= General environmental duty =

Legal responsibility in Australia

The general environmental duty (GED) is a legal duty in Australian law stating that each person is responsible for their actions affecting the environment. To do so, they should take all reasonable measures to minimise the harm done to the environment before carrying out any activity.

== Definition ==
The general environmental duty means that no one, whether individual or business, must carry out any activity that causes or is likely to cause environmental harm unless all reasonable and practicable measures to prevent or minimise the harm are taken.

The general environmental duty can be assimilated to a duty of care.
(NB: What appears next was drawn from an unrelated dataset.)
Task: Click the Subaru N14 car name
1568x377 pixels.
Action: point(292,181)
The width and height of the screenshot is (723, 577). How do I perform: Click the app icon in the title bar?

Some criteria may help determine a general environmental duty such as:

- The nature and severity of the harm or potential harm
- Sensitivity of the environment of the operation
- Current state of technical knowledge and best practices for the activity
- Likelihood of possible measures being successful in preventing and minimising harm
- Financial implications of taking different measures for people and businesses

To determine whether or not the general environment duty is reasonably practicable, the following options may be considered:

- Degree of harm that would happen if the risks occurred
- Likelihood of the risks occurring
- Knowledge about the harm or risks of harm and ways of reducing the risks
- Availability and suitability of the ways of reducing risks
- Cost of eliminating risks

== Australia ==

=== Queensland ===
The General Environmental Duty is listed in the Environmental Protection Act 1994 (EP Act) among other obligations and duties to prevent environmental harm, nuisances and contamination. In addition to the GED, another primary duty applies to everyone in Queensland: the duty to notify of environmental harm, which requires to inform authorities, landowners and/or occupiers when an event caused or may cause harm to the environment.

=== South Australia ===
The GED in incorporated is added to South Australia's law in 1993 with the Environment Protection Act 1993.

=== Victoria ===

==== Legal framework and support ====
The GED was incorporated in Victorian law in 2018 through the Environment Protection Amendment Act 2018. This Amendment is major in Victoria as it puts the emphasis on creating preventive measures rather than managing the aftermath of pollutions.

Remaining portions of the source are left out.